I purchased a smoker from a discount store which had the brand name of the smoker removed.  It is painted blue and is long with three sections, a charcol
tray, a water pan covered by a grill, and then another grill.  

I attempted to smoke a turkey and while the turkey did take the smoked flavor, it would not get done after more than six hours in the smoker.  I eventaully put the turkey in the oven to finish it.  It had a good flavor, perhaps even too strong.   The themometer on the unit does not work, and I imagine my problem is related to not getting the unit hot enough.
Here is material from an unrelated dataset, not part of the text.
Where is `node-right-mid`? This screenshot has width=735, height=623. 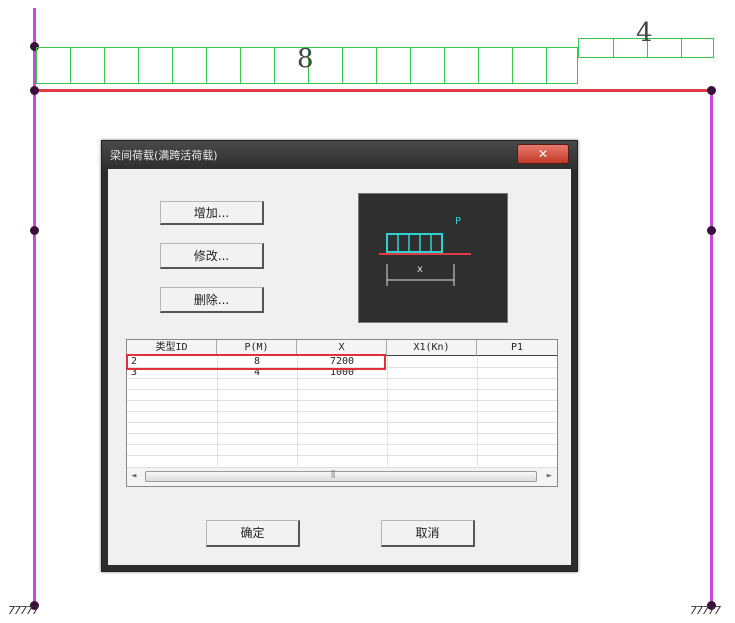 node-right-mid is located at coordinates (712, 230).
I added charcol twick using the method of put unlit charcol in and putting lit charcol on top of them.  I also had the vents opened all the way on top and opened in the ash catch bin.   What went wrong??

Howard


----------



## MJ (May 13, 2004)

Hi mclendon.
 I have the same type of smoker, without the vents, and I do believe you can smoke A turkey to much. I cover my turkey after about an hour. I put it in A tin-foil dish and cover with foil
 I drilled A hole in the top of mine, and put in A temp. gauge to get the excact tempurature. I like to know where I'm at degree-wise 
 As I understand, the water is for time- temp.- control (slow rise). I was told that water evaperates at 200* anyway? I've heard of people putting sand in the water bowl. I put carrots and potato's in my water bowl.
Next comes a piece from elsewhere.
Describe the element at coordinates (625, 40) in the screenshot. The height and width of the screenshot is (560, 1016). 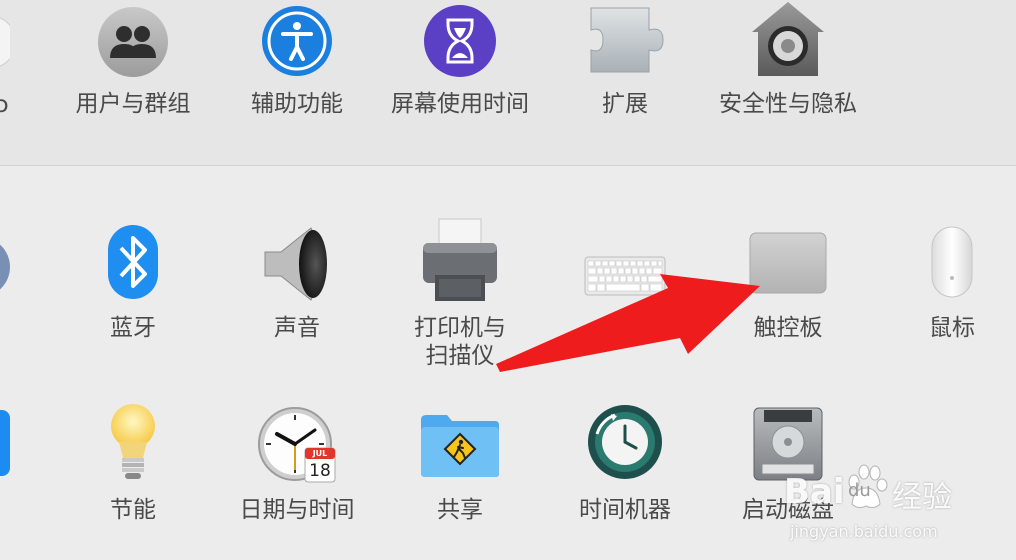
I see `puzzle-piece-icon` at that location.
My guess would be to close the vents. I know it sounds like backward logic, but maybe to much outside air is coming in. As long as you don't have an air tight fit to your smoker, air still enters. I noticed that if I removed my lid on top, and opened up the side door, my coals would take off, but the internal temp in the smoker went down, once I closed it back up. Takes awhile to get it back up there to.
 Smoking A turkey does take A long time, but it's the best I EVER had. My buddy used to do his turkey overnight.
 Every thing is closed up on mine and I run about 200- 225*
  Good luck, and keep us posted!


----------